Поэтика мифологизирования у Манна (как и у Джойса) является не стихийным, интуитивным возвращением к мифологическому мышлению, а одним из аспектов интеллектуального, даже «философского» романа и опирается на глубокое знание древней культуры, религии и современных научных теорий. Специфично мифотворчество австрийского писателя Ф. Кафки (романы «Процесс», «Замок», новеллы).

Сюжет и герои имеют у него универсальное значение, герой моделирует человечество в целом, а в терминах сюжетных событий описывается и объясняется мир.
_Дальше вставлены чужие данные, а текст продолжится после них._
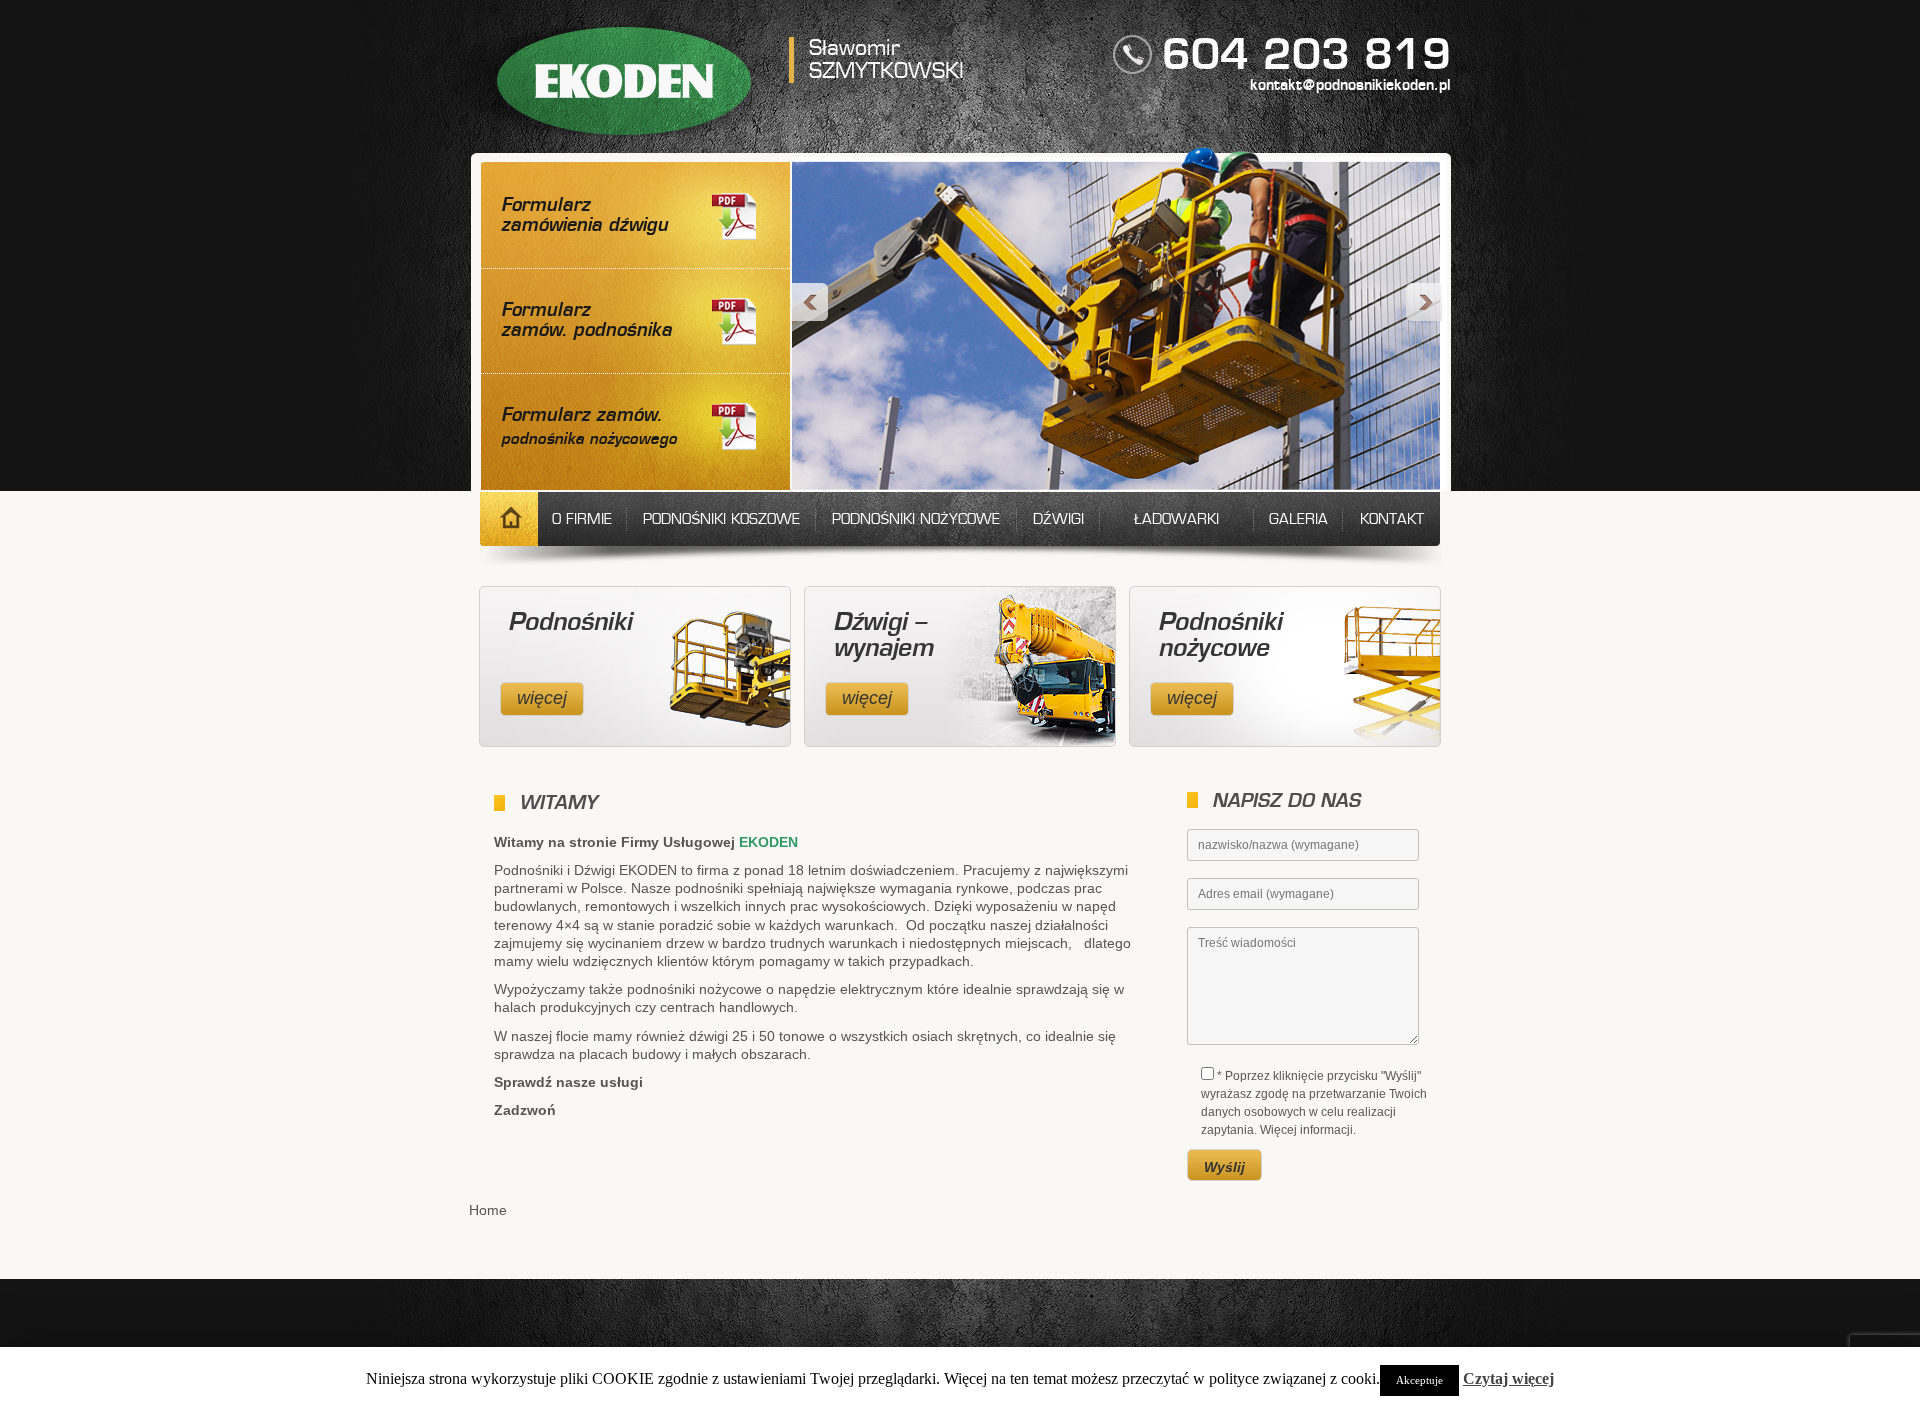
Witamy (509, 519)
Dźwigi (1058, 520)
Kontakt (1392, 520)
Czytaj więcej (1508, 1378)
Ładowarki (1176, 520)
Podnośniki (570, 623)
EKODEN (624, 81)
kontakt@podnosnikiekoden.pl (1350, 86)
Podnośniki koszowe (721, 520)
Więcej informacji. (1308, 1130)
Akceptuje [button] (1419, 1380)
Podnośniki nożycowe (916, 520)
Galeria (1298, 520)
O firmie (582, 520)
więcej (542, 698)
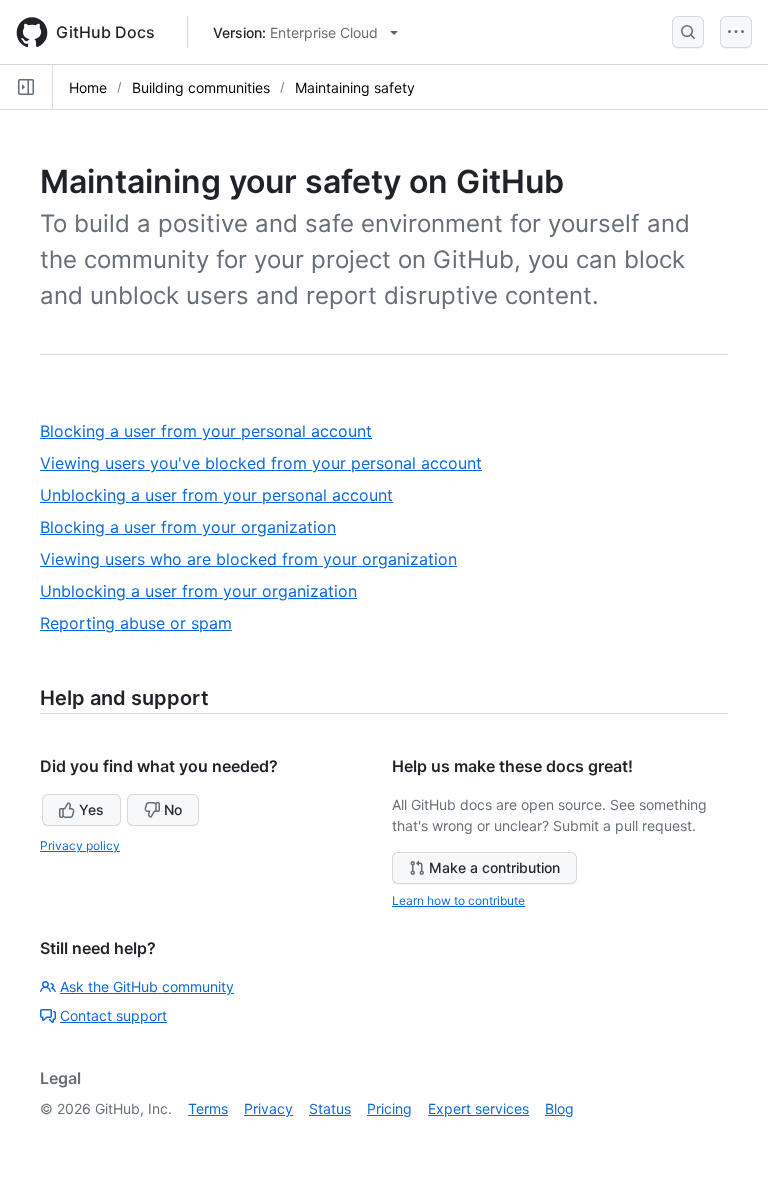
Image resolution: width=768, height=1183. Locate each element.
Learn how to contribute (458, 900)
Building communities (201, 87)
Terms (208, 1108)
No (173, 809)
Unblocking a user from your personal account (224, 495)
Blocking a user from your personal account (213, 431)
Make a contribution (494, 867)
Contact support (113, 1015)
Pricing (389, 1108)
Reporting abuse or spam (143, 623)
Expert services (478, 1108)
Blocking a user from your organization (195, 527)
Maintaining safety (355, 87)
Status (330, 1108)
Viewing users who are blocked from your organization (256, 559)
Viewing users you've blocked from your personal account (268, 463)
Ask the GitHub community (147, 986)
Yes (91, 809)
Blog (559, 1108)
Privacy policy (80, 845)
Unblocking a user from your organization (206, 591)
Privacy (268, 1108)
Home (88, 87)
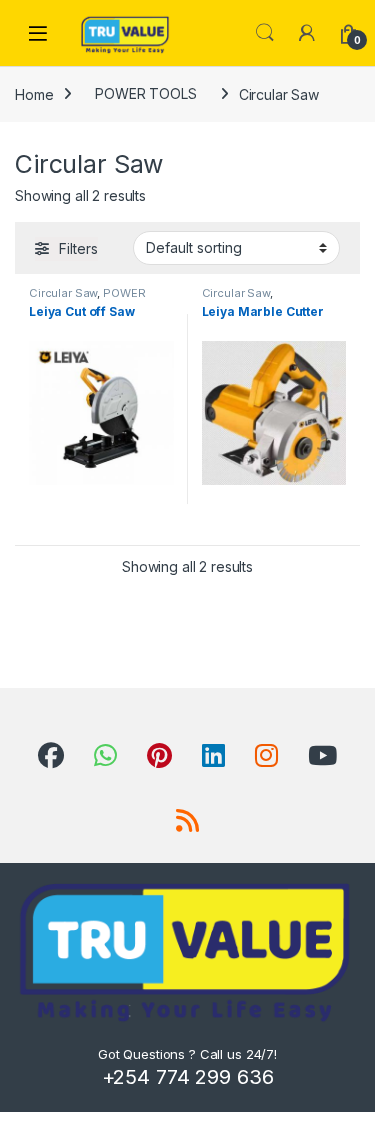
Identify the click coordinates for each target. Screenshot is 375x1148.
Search (265, 33)
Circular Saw (63, 293)
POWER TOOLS (145, 93)
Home (34, 93)
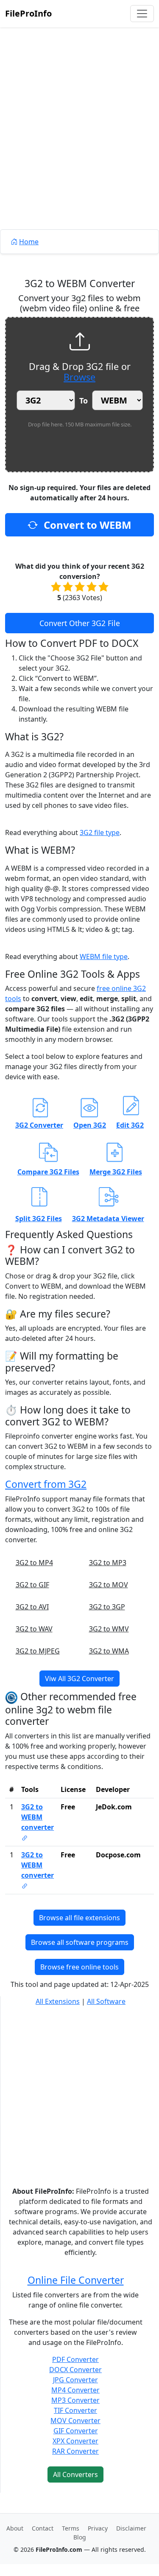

В творчестве Кафки отчётливо выступает противоположность первобытного мифа и модернистского мифотворчества: смысл первого — в приобщении героя к социальной общности и к природному круговороту, содержание второго — «мифология» социального отчуждения.

Мифологическая традиция как бы превращается у Кафки в свою противоположность, это как бы миф наизнанку, антимиф. Так, в его новелле «Превращение», в принципе сопоставимой с тотемическими мифами, метаморфоза героя (его превращение в безобразное насекомое) — не знак принадлежности к своей родовой группе (как в древних тотемических мифах), а, наоборот, знак отъединения, отчуждения, конфликта с семьей и обществом; герои его романов, в которых большую роль играет противопоставление «посвящённых» и «непосвящённых» (как в древних обрядах инициации), так и не могут пройти «посвятительных» испытаний; «небожители» даются им в заведомо сниженном, прозаизированном, уродливом виде.

Английский писатель Д. Г. Лоренс («мексиканский» роман «Пернатый змей» и др.) черпает представления о мифе и ритуале у Дж. Фрейзера. Обращение к древней мифологии для него — это бегство в область интуиции, средство спасения от современной «дряхлой» цивилизации (воспевание доколумбовых кровавых экстатических культов ацтекских богов и др.).

Мифологизм XX в. имеет многих представителей в поэзии (англо-американский поэт Т. С. Элиот — поэма «Бесплодная земля», где реминисценции из евангельских и буддийских легенд, «Парцифаля» и др. организуют сюжетную ткань; на рубеже XIX и XX вв. — ирландский поэт и драматург У. Б. Йитс и другие представители «ирландского возрождения» с их доминирующим интересом к национальной мифологии и др.). В русском символизме с его культом Вагнера и Ницше, поисками синтеза между христианством и язычеством мифотворчество было объявлено самой целью поэтического творчества (Вяч. Иванов, Ф. Сологуб и др.).

К мифологическим моделям и образам обращались подчас очень широко и поэты других направлений русской поэзии начала века. Своеобразной формой поэтического мышления стала мифология для В. Хлебникова.

Он не только пересоздаёт мифологические сюжеты многих народов мира («Девий бог», «Гибель Атлантиды», «Ка», «Дети Выдры», «Вила и леший»), но и создаёт новые мифы, пользуясь моделью мифа, воспроизводя его структуру («Журавль», «Внучка Малуши», «Маркиза Дэзес»). О. Мандельштам с редкой чуткостью к историко-культурной феноменологии оперирует с первоэлементами античного мифологического сознания («Возьми на радость из моих ладоней…», «Сестры — тяжесть и нежность…», «На каменных отрогах Пиерии…»).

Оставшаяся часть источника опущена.